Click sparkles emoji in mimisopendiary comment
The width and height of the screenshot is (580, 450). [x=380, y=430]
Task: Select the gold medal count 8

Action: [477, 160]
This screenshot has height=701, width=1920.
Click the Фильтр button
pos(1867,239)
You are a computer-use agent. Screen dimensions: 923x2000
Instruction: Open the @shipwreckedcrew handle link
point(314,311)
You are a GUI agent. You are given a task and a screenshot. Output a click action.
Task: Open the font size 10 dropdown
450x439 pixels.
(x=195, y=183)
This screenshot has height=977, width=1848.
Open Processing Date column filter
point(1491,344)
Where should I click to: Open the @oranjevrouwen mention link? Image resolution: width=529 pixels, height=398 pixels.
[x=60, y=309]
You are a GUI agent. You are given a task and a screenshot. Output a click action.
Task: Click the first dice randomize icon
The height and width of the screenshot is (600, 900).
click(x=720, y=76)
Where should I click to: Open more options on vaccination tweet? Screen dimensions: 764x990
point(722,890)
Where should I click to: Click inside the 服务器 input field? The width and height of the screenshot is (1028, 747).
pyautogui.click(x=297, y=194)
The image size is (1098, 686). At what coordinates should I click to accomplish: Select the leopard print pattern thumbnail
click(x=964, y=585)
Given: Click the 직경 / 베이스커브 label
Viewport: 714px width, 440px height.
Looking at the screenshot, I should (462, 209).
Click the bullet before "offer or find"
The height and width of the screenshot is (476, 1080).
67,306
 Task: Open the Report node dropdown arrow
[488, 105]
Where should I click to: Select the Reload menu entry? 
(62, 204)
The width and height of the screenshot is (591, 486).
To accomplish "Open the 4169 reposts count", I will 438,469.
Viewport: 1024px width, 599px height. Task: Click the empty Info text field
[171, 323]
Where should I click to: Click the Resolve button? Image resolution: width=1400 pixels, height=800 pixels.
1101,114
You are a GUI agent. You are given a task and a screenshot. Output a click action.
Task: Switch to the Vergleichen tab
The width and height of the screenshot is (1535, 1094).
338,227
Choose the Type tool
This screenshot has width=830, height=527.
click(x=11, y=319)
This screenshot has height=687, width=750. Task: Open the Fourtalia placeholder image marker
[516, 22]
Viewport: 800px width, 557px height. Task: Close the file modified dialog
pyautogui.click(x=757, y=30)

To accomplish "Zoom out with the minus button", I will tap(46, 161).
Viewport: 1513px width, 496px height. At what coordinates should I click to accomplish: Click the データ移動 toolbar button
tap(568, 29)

* * * * * * * * *

What is wanted is every line from the first line of the entries through the line that contains "Task: Click the first dice randomize icon", given again exactly.

**Written solution**
Click sparkles emoji in mimisopendiary comment
The width and height of the screenshot is (580, 450). [x=380, y=430]
Task: Select the gold medal count 8

Action: [477, 160]
This screenshot has height=701, width=1920.
Click the Фильтр button
pos(1867,239)
You are a computer-use agent. Screen dimensions: 923x2000
Instruction: Open the @shipwreckedcrew handle link
point(314,311)
You are a GUI agent. You are given a task and a screenshot. Output a click action.
Task: Open the font size 10 dropdown
450x439 pixels.
(x=195, y=183)
This screenshot has height=977, width=1848.
Open Processing Date column filter
point(1491,344)
Where should I click to: Open the @oranjevrouwen mention link? Image resolution: width=529 pixels, height=398 pixels.
[x=60, y=309]
You are a GUI agent. You are given a task and a screenshot. Output a click action.
Task: Click the first dice randomize icon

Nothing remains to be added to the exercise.